The Rs 30 per litre increase in the price of oil products by the federal government in Pakistan is the biggest one-time increase in the country’s history. The move by Finance Minister Muftah Ismail has been described as a coercive one. The previous government had frozen diesel and petrol prices from March 1 following the rise in world oil prices. However, the government had to pay a subsidy of Rs 144.15 per litre for diesel and Rs 149.86 per litre for petrol. The government had to pay Rs 33 billion in March, Rs 60 billion in April and about Rs 120 billion in May.
On the one hand, the government has to pay billions of rupees monthly subsidy from the exchequer; on the other hand, the IMF has made the resumption of the loan program for Pakistan conditional on the abolition of subsidies on oil and electricity. The suspension of the IMF program has also cut off funding for Pakistan from other international institutions. Dr Khaqan Najeeb said that the monthly cost of running the federal government in Pakistan is Rs. 40 billion, while the value of subsidy on oil has reached Rs. 118 billion rupees.
Dr Pasha said that according to the value of the subsidy every month, the country has to pay a subsidy of Rs. 1200 billion on an annual basis, while the annual expenditure of the federal government is Rs. 400 billion. He said that the country is facing a loss of Rs 400 billion.
What will be the long term effect of rising petrol and diesel prices?
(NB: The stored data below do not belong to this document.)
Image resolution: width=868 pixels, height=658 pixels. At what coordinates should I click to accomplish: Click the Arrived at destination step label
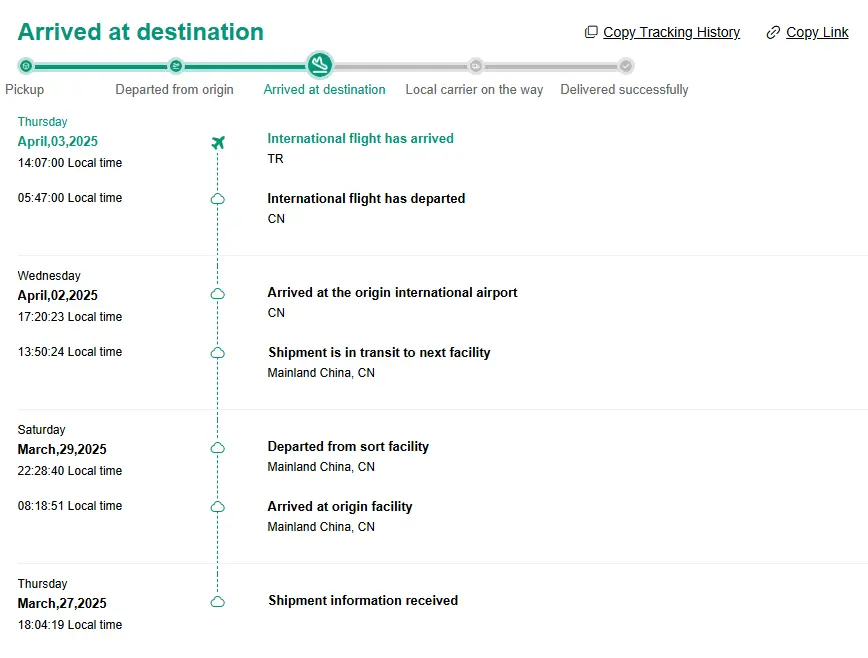click(x=324, y=90)
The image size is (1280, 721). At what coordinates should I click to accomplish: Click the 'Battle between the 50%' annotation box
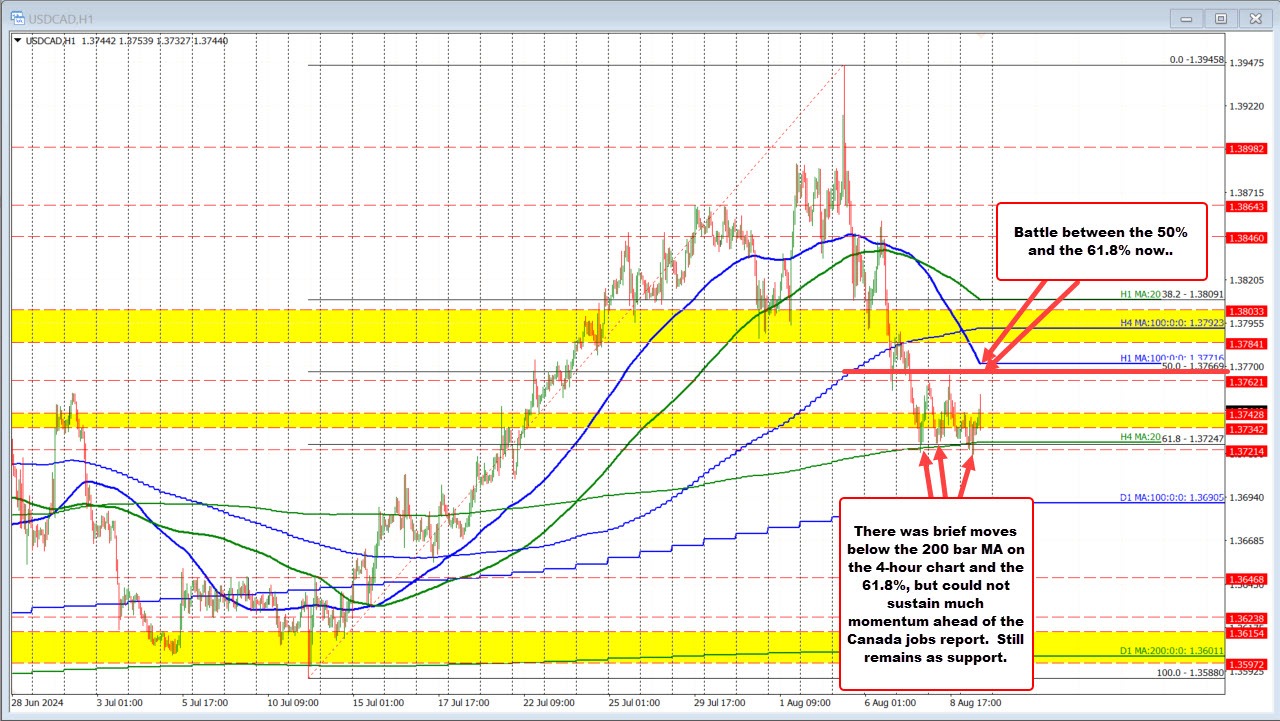(1101, 242)
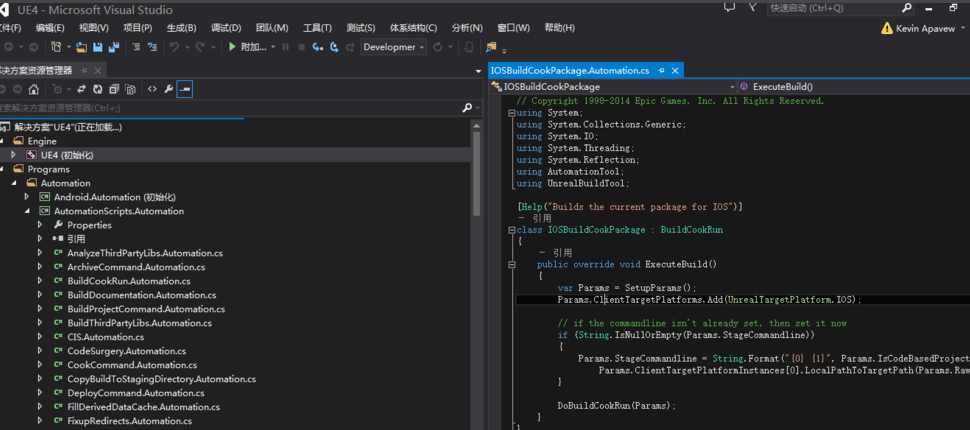Screen dimensions: 970x430
Task: Click Home icon in Solution Explorer toolbar
Action: (33, 89)
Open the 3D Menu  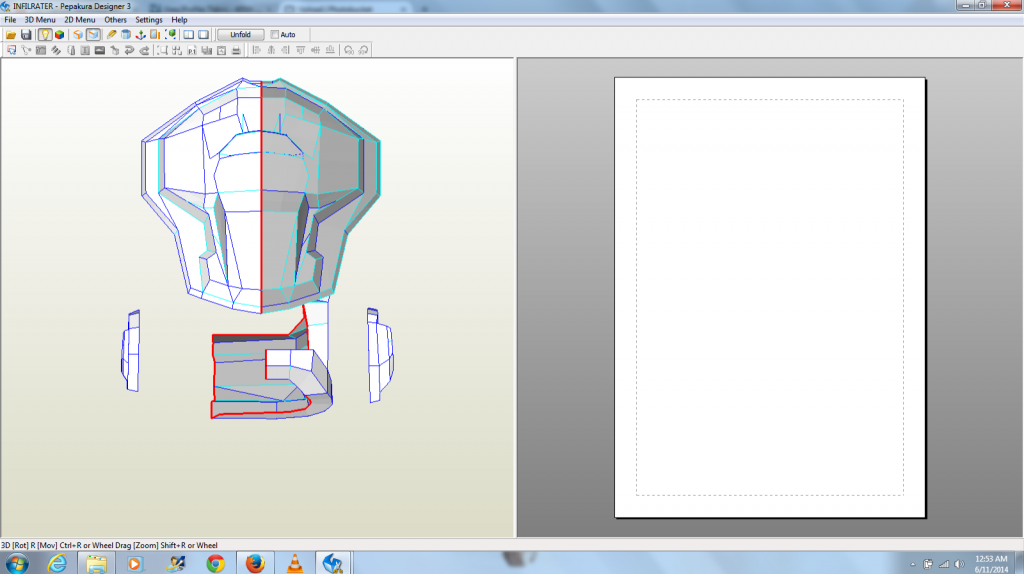click(40, 20)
According to economists, the country’s economic situation cannot afford the billions in monthly subsidies on oil products, which has led to a sharp rise in the country’s budget deficit, and the International Monetary Fund (IMF) Has stopped the resumption of the loan program. According to experts, the rise in oil prices will affect the common man, but under the long-term policy, it is better for the country’s economic situation if its budget deficit is reduced and its positive impact on global financial Assist in obtaining financing from institutions.
Due to the rise in prices of oil products, the dollar depreciated sharply in Pakistan on Friday, while the stock market also showed a bullish trend. According to Zafar Paracha, general secretary of the Exchange Companies Association, the reason for this is the resumption of the IMF program due to the partial elimination of subsidies, which had a positive effect on the currency and the stock market. Dr Hafeez Pasha, on the partial elimination of diesel and petrol subsidy by the government and increase in its prices, says that the existing subsidy will also end in the coming days as Pakistan has to make a budget. Money is needed, and this is not possible without the IMF.
He said Pakistan needed 7 billion dollars in external payments by the end of the current financial year, while 30-30 billion dollars would be needed next year. This amount will bring stability to Pakistan’s external payments sector, which is not possible without the IMF program. He said that this is not a few billion dollars from the IMF but also from other financial institutions, which look to the IMF to give money to a country. Dr Pasha said that the abolition of subsidies would reduce the fiscal deficit and support payments in the country’s external sector because money would come to Pakistan in the case of this subsidy.
Dr Khaqan Najeeb said that when subsidies are given, the fiscal deficit of the country increases and its elimination will help reduce the fiscal deficit, which has become the biggest problem for the country at present.